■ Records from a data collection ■
Content starts
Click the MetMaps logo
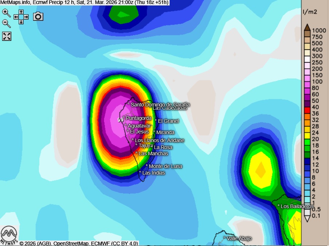 click(x=9, y=235)
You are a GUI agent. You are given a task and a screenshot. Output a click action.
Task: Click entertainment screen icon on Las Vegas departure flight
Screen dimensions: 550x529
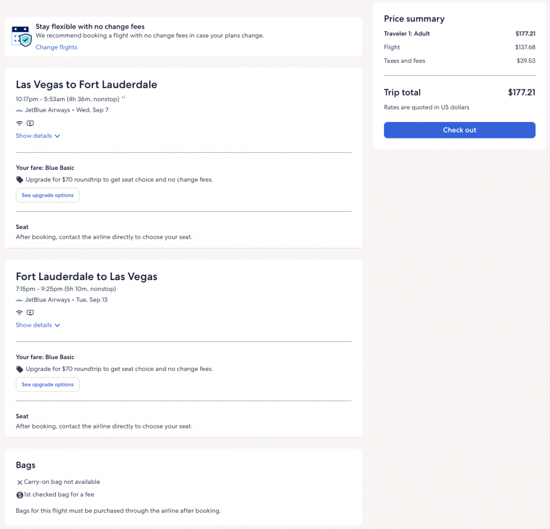pos(30,123)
Content ends
■ Task objective ■
The records above are to be retyped exactly, with every picture left out.

■ Output ■
Click the MetMaps logo
 click(x=9, y=235)
You are a GUI agent. You are given a task and a screenshot. Output a click action.
Task: Click entertainment screen icon on Las Vegas departure flight
Screen dimensions: 550x529
pos(30,123)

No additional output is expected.